● GIVEN RECORDS:
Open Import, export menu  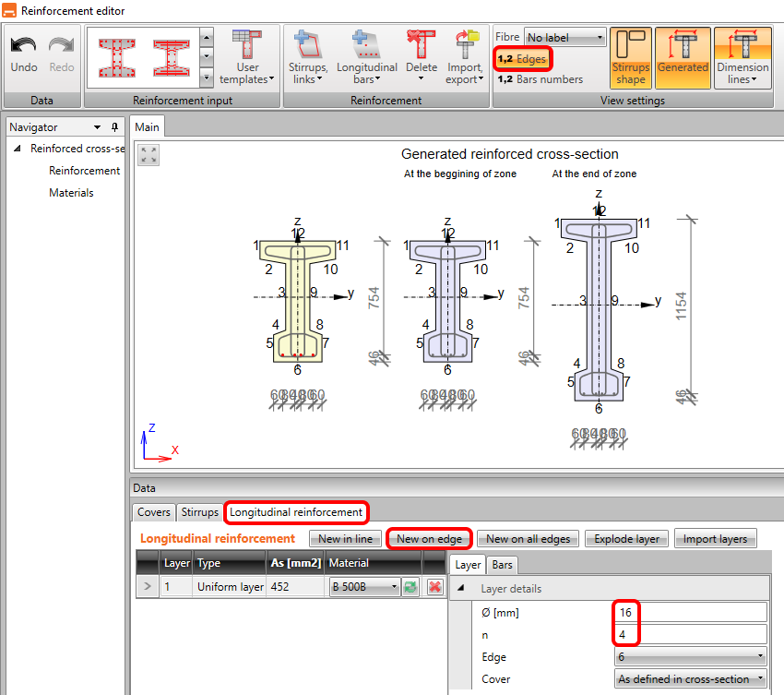[x=465, y=57]
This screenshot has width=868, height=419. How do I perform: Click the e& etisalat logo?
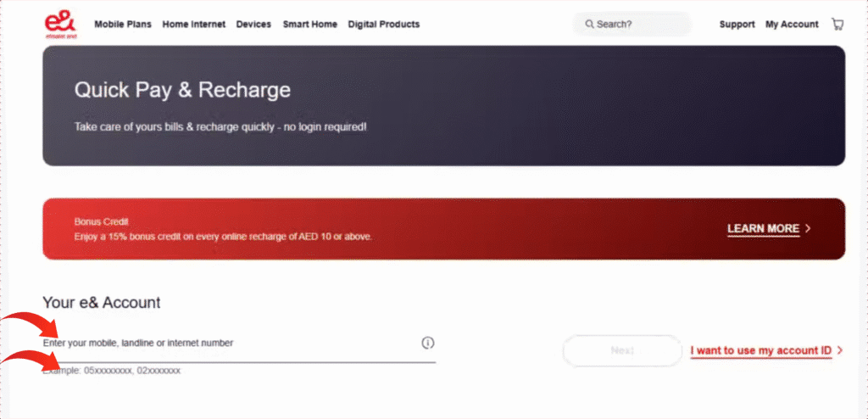click(60, 25)
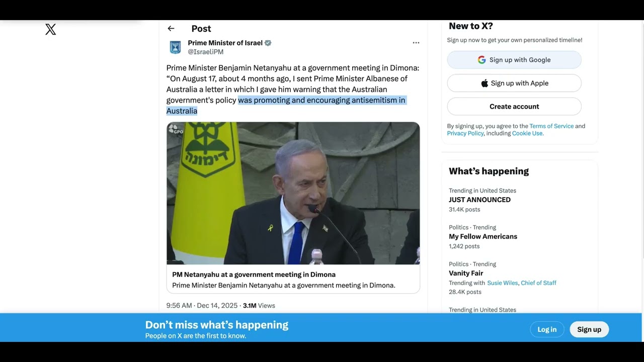644x362 pixels.
Task: Click the Sign up button in banner
Action: [589, 329]
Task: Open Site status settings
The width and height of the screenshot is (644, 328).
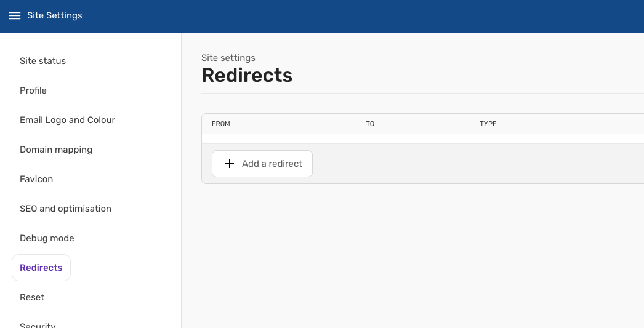Action: (42, 61)
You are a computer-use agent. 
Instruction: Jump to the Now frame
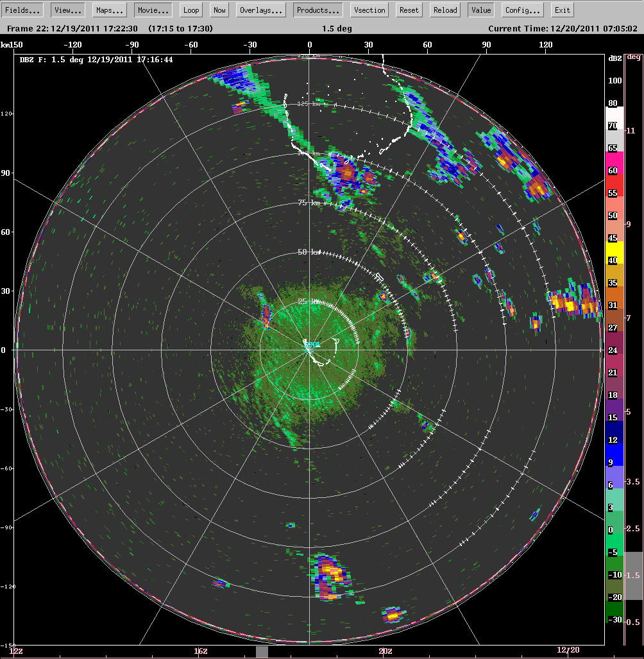[x=219, y=10]
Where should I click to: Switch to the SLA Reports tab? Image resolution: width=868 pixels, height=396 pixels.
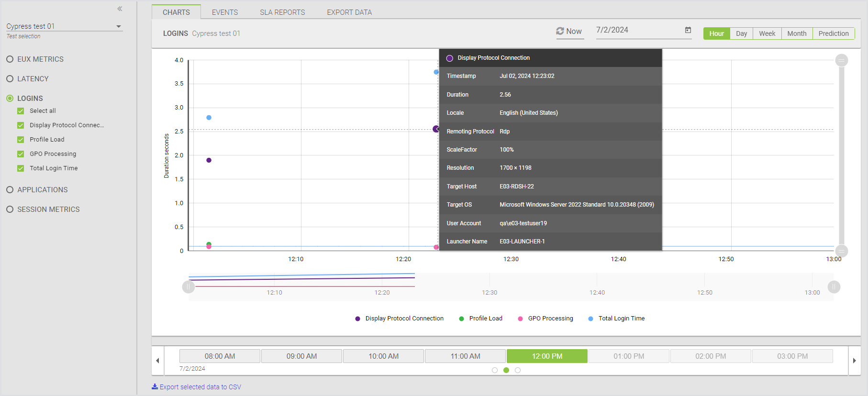(282, 12)
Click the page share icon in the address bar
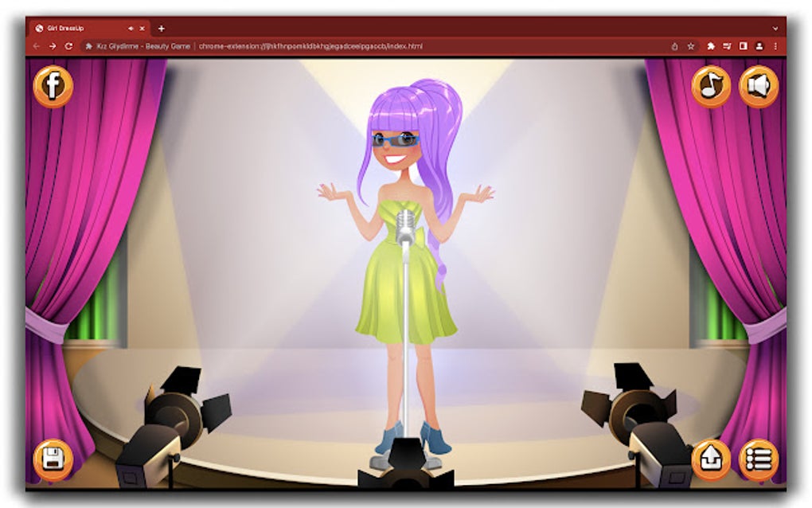Image resolution: width=812 pixels, height=508 pixels. [x=675, y=46]
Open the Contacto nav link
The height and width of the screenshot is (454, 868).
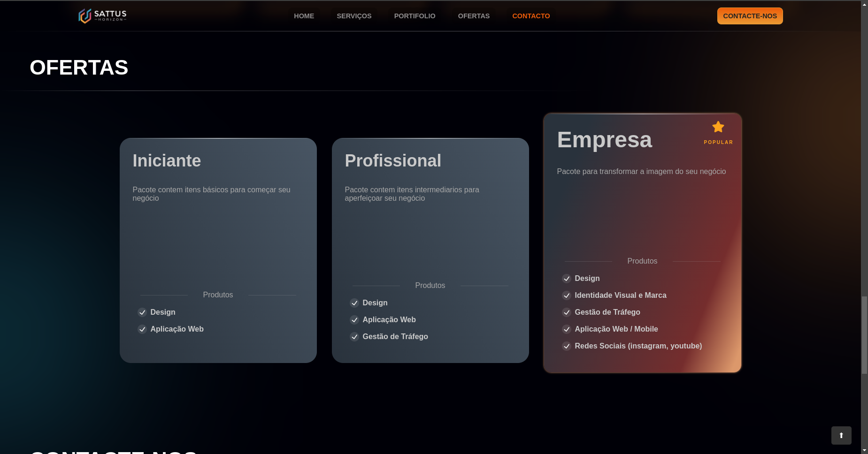[531, 16]
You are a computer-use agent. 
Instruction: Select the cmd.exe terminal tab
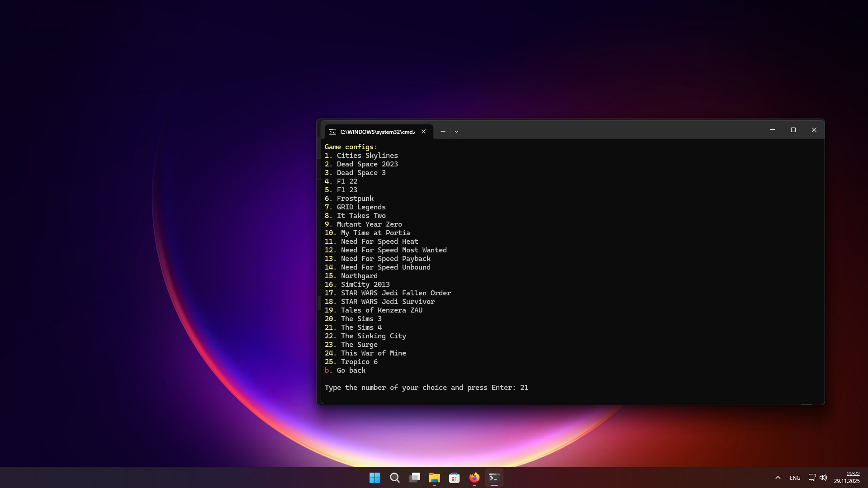click(x=377, y=132)
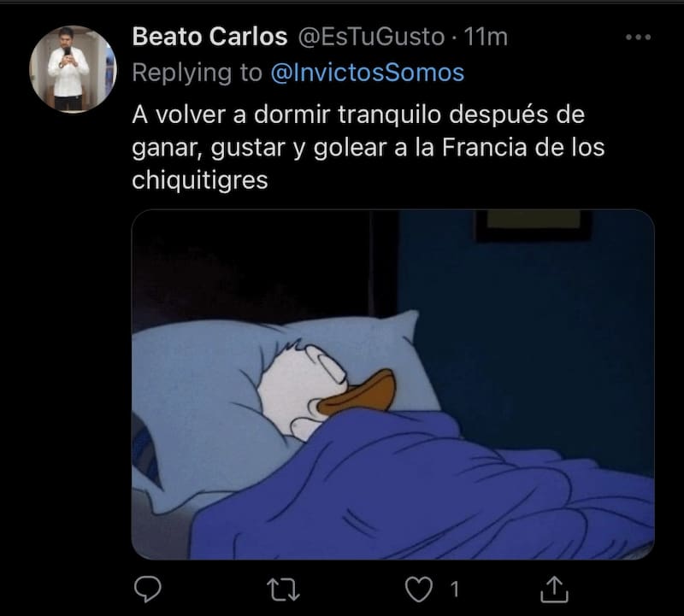Image resolution: width=684 pixels, height=616 pixels.
Task: Open the three-dot more options menu
Action: 638,38
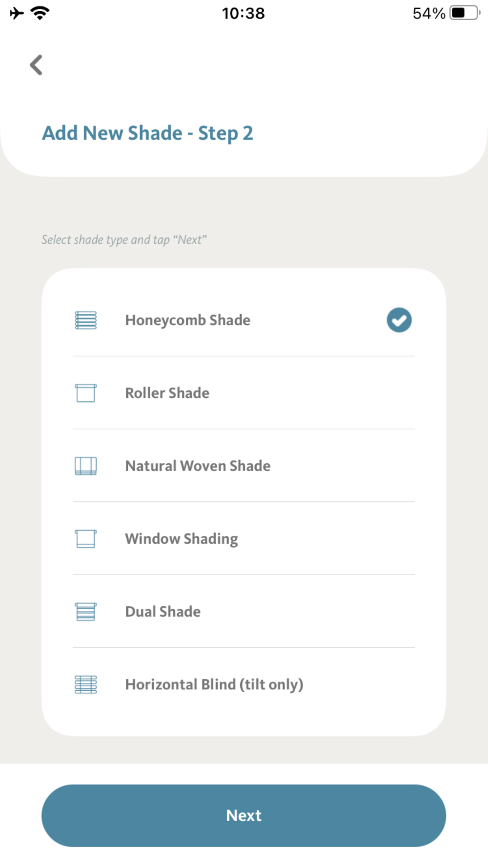This screenshot has width=488, height=868.
Task: Go back using the chevron arrow
Action: coord(37,65)
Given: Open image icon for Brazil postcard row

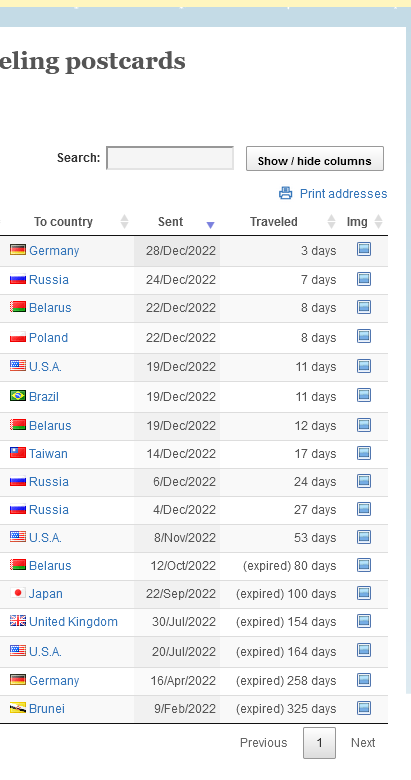Looking at the screenshot, I should click(x=364, y=395).
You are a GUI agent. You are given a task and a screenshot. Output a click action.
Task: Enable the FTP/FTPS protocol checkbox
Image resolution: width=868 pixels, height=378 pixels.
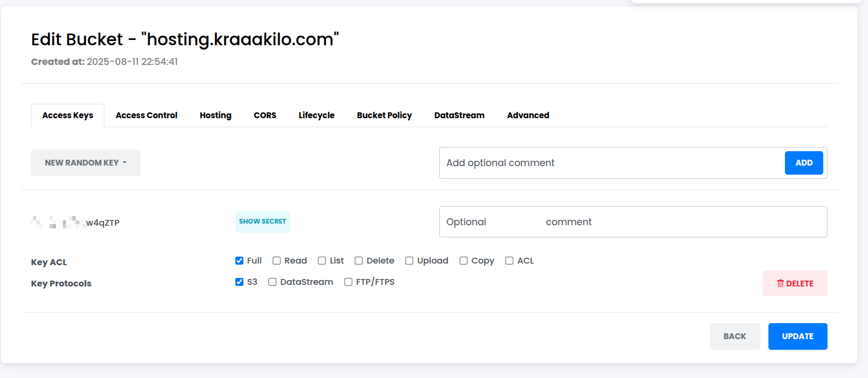coord(348,282)
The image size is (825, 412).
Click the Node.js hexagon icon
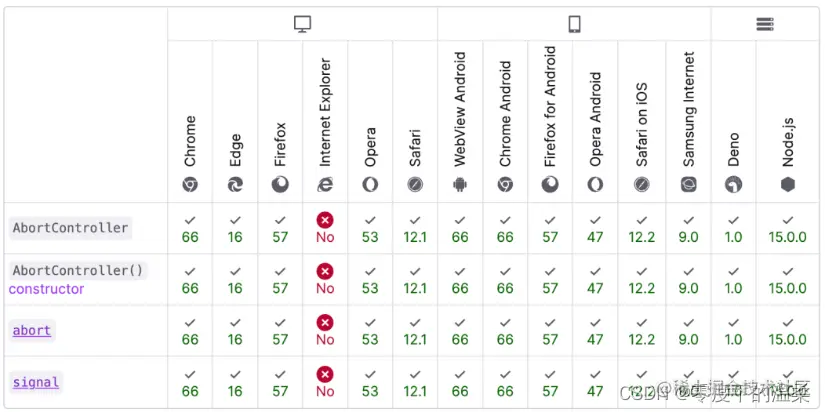click(788, 184)
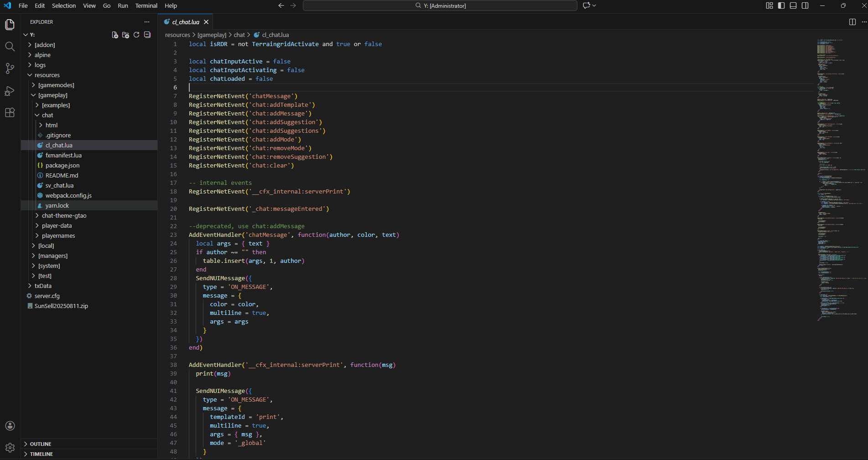Expand the [gamemodes] folder
This screenshot has height=460, width=868.
pyautogui.click(x=56, y=85)
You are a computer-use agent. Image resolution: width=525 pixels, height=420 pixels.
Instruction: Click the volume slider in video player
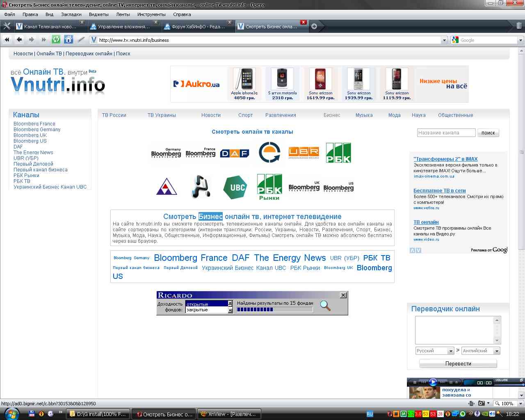tap(509, 385)
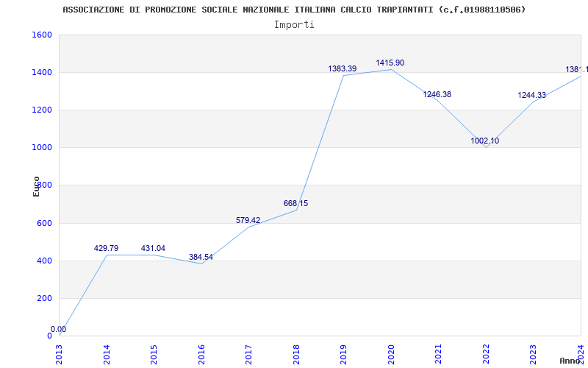Click the chart title with the association name
Screen dimensions: 588x368
[294, 10]
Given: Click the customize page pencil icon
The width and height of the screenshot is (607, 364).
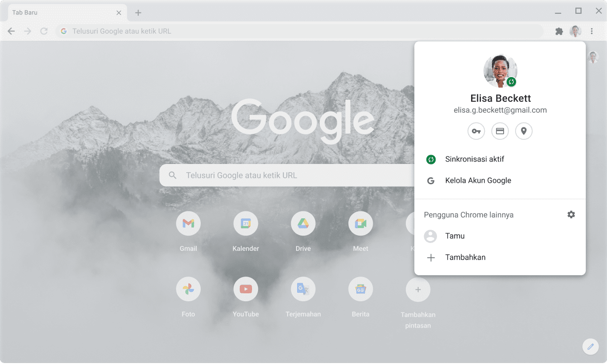Looking at the screenshot, I should coord(590,346).
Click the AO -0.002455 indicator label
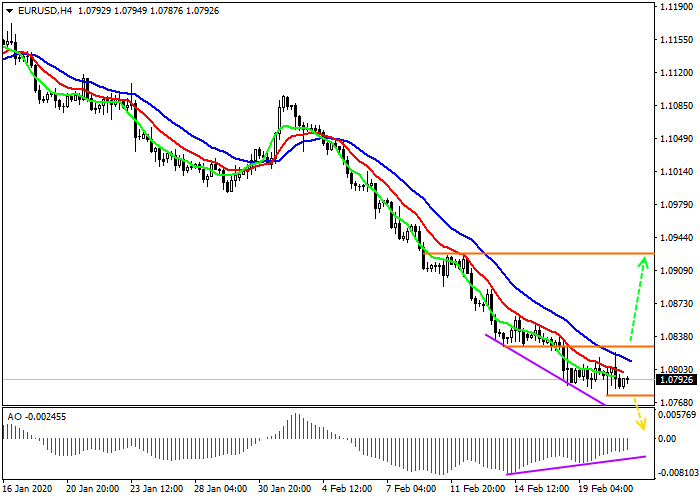 pos(37,415)
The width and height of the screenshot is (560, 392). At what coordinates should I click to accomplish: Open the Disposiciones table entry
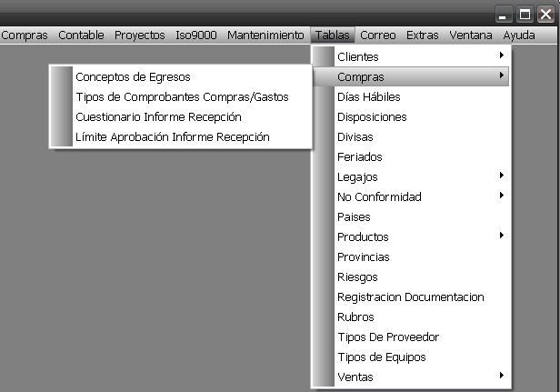click(372, 116)
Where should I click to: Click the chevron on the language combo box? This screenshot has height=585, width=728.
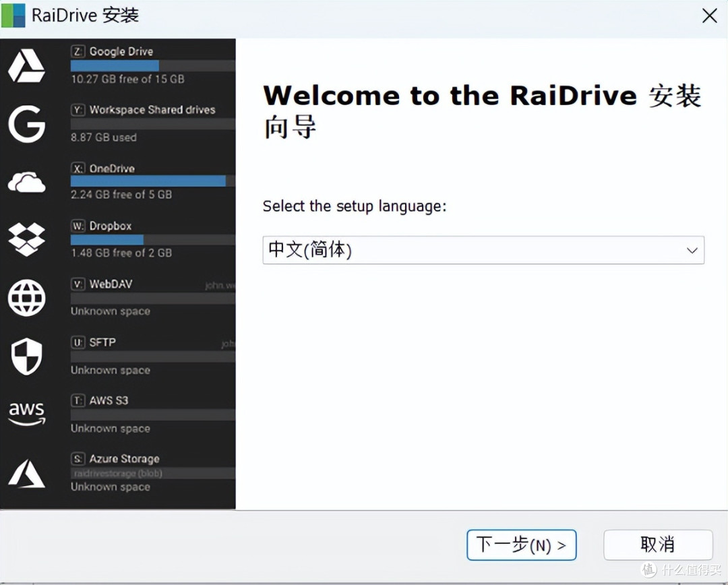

● WHAT YOU WILL DO: Excerpt from the records above: set down only the lines from the one that contains "You are a GUI" through the one that contains "Given: Click the customize page pencil icon", inclusive, word for word. Pictures stay out.

● SOLUTION BELOW:
You are a GUI agent. You are given a task and a screenshot. Output a click action.
Task: Enable the FTP/FTPS protocol checkbox
Image resolution: width=868 pixels, height=378 pixels.
coord(348,282)
The image size is (825, 412).
Click the Node.js hexagon icon
click(788, 184)
Expand the [gamemodes] folder
This screenshot has height=460, width=868.
pyautogui.click(x=56, y=85)
You are a computer-use agent. Image resolution: width=525 pixels, height=420 pixels.
Instruction: Click the volume slider in video player
tap(509, 385)
Click the chart title with the association name
Screen dimensions: 588x368
[294, 10]
Given: Click the customize page pencil icon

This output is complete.